What about using four-letter type words?
All I know is this: don’t be a lamb and use vege-bad words like I tend to do in my nonfiction writing. They sound distracting, unless they make a point about the inconsistency of a character…
For instance, a crazed pseudo-religious killer might use watered down cuss words as part of her characterization. (Misery, by Steven King?) She’d break an author’s knees but feel compelled to use baptized exclamations rather than the sinful four-letter stuff.
That works, especially for King. But he’s not going to bring us a high school bad-boy saying, “Dang it, I’m going to kick your bottom!”
Either use four letter words or forget about them completely. It’s very difficult to play the middle ground and make it sound natural.
Another impossibly great piece of dialogue advice: Overdo it. When you speak for your characters, “dance like nobody’s watching.”
Is she angry? Find an angry person in your head (someone you actually heard yelling at someone) and amplify that voice, amplify the anger, make the cutting remarks crueler, think of something stupid for her to yell about. Maybe make her less than brilliant when she’s mad. Don’t edit yourself, just let the smoke fly.
Then go back later and write it all again (save the original) as if she were an upper-class British intellectual using cold, subtle criticism without losing her temper… saying cruel things in a calm, clever way.
Now you have two extremes to compare. Contrast is where magic is born. Choose one or the other and stick to it.
Have you got a kind person? Find out what made her capable of seeing only the good in people.
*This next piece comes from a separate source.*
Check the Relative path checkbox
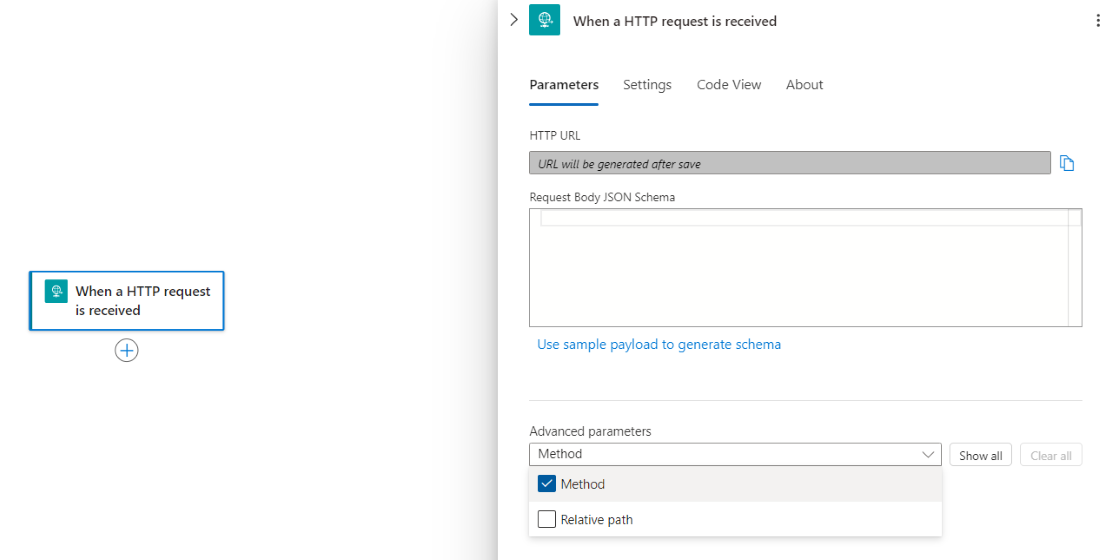1100x560 pixels. tap(547, 519)
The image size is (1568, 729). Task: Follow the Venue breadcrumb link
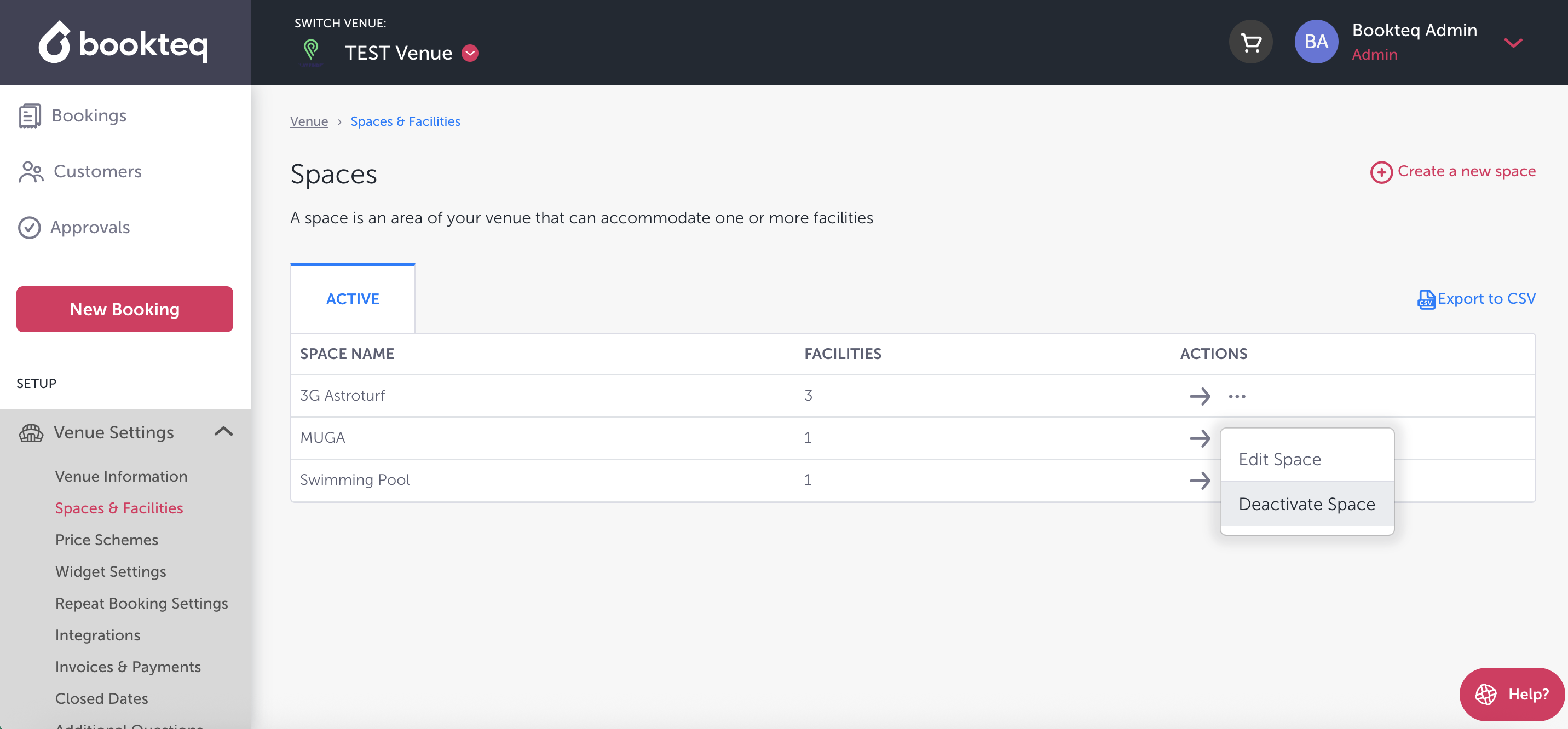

Then when you believe in the genuine goodness of her personality and can feel it, let her talk without any editing or self-consciousness about words.
Have the courage to use this “over-the-top” stuff you’ve written. It’s probably your best dialogue, but if necessary, it will be easier to tone it down later than to add life to something dead.
Dialogue echoes if you reach across time with famous dialogue ringing in your head. Use the “Great Dialogue” program, or something like it.
Dialogue echoes if the 3-D details and feelings of a character’s world are fresh in mind before you let him speak.
Your dialogue will echo if you write loudly and fearlessly, as if no one were watching you dance.